Interestingly, Margot Robbie, the actress for Barbie, is actually a Lemmy user. I randomly found her in a thread talking about the movie industry strikes.
Actually, if you would go and watch the barbie movie instead of bitching about it you would find a very good Oscar worthy movie which humorously points out several flaws in our current society hiding in plain sight.
And truly, what or who is bigger then oppenheimer in modern history? The man literally changed the world and is more or less the reason behind the longest period of peace in the west and beyond. It turned out that fear, deterrence, is the only thing that keeps war away.
They got that message loud and clear in Iran and Northern Korea. Especially after what happened in Libya and Syria.
Anyway, politic bullshit aside so far 2023 is, I think, a very good year for cinema.
Next to that I've seen this meme repeat itself yearly over the last five years. It's getting tiresome. It's time to think up a new one.
Not to derail your point, but I am 100% positive that the meme isn't saying Barbie is a bad movie at all. This meme isn't near as deep as you're giving it credit for.
It's making the observation that Hollywood has eroded its creative foundation to the point that there have only been two movies that anyone is talking about this year. Whereas in years past there would be dozens.
I have certainly noticed that over the last few years I care less and less about yet another Marvel movie or remake of an awesome 80s or 90s movie. It's extremely obvious why masterful productions like Barbie and Oppenheimer stand out above everything else this year.
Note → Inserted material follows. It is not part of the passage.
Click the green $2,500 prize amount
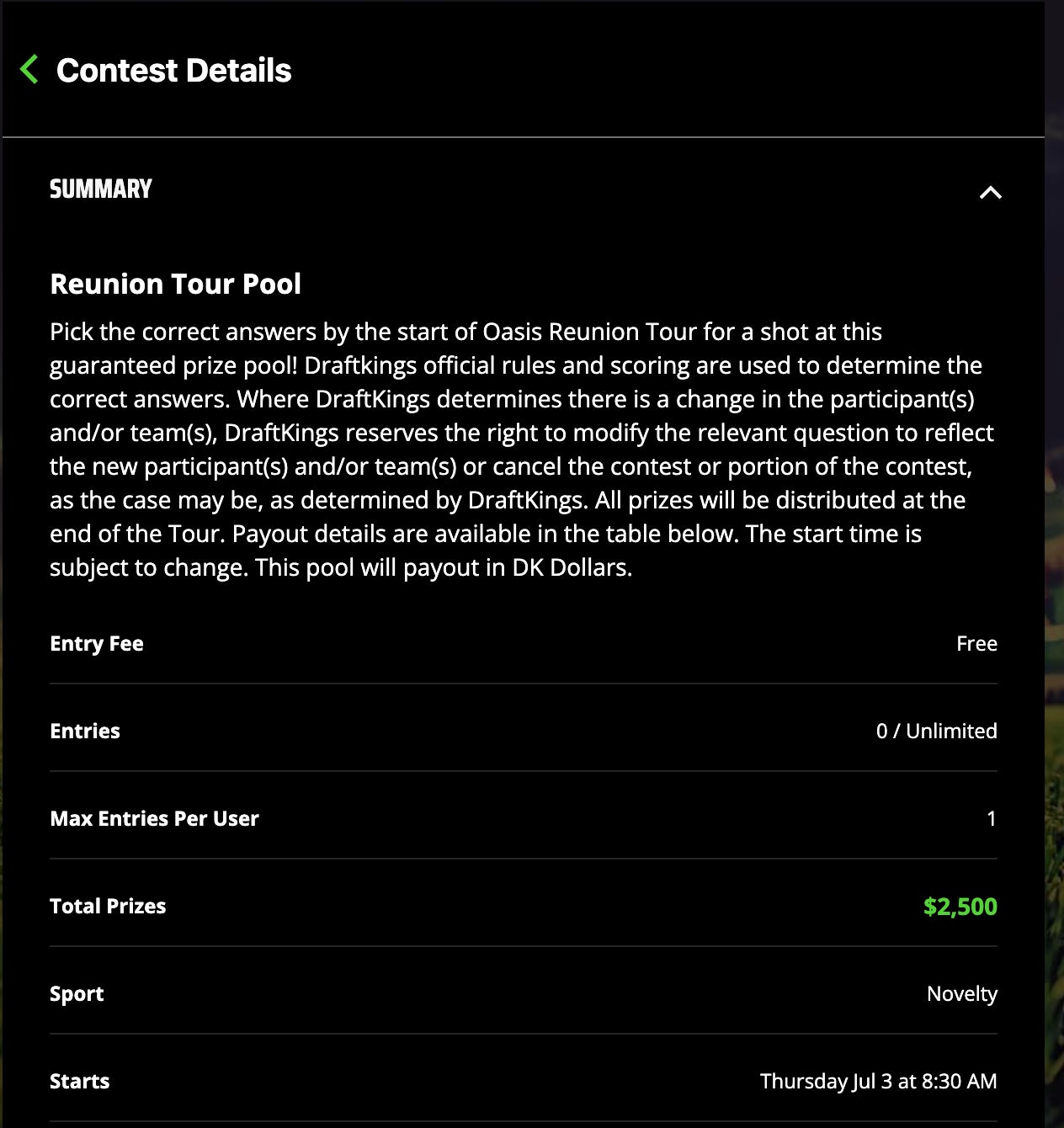The image size is (1064, 1128). click(960, 907)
These would have been great movies in the 90s too, but they would have actually been competing against substantially more films that are worth talking about.
Studios used to make more films at lower budgets. Now they put all their eggs in fewer baskets. Theatres are struggling with the low volume of new releases.
Holy shit, Pulp Fiction was done on $8.5 million. That seems absurdly cheap. I honestly figured it would be closer to Ace Venture, cost-wise.
Also The Crow and The Mask having matching budgets surprises me. I always assumed The Mask was a more expensive film given the amount of CG work it needed.
The Lion King and Shawshank Redemption also came out that year. There are probably other great ones, but I think those two have longer lasting influence than at least half the movies in this list.
Trying to think off the top of my head so I'm probably forgetting a lot but for 2023:
Beau is Afraid
Evil Dead Rise
Knock at the Cabin
The Boogeyman (haven't watched but heard it's good)
BlackBerry (Not horror but also a great 2023 movie)
For 2022:
The Menu
Pearl
Bodies Bodies Bodies
Black Phone
Mad God
A Wounded Fawn
Men
X
Spoonful of Sugar
Barbarian (thanks mr_sifl)
I think there's a lot of good movies coming out but they just don't get the same kind of social media attention as the biggest ones like Oppenheimer or Barbie
Yup, I saw almost all of them in theater when they were released, except Shawshank I never saw it, yeah I know it's about the best movie in the world, but I never saw it, go figure. And I have not seen Maverick too.
The Shawshank Redemption's political subtext just seems so utterly naive today - and Forest Gump's is downright alt-historical.
Speed is just cop-prop, Interview With A Vampire glorifies yet another Antebellum South slave owner, The Crow is just right-wing revenge fantasy in goth clothing, and Ace Ventura's gross transphobia is so fucking ick it might just as well be used as a TERF training documentary.
Oh, and Maverick just wasn't that good to start off with.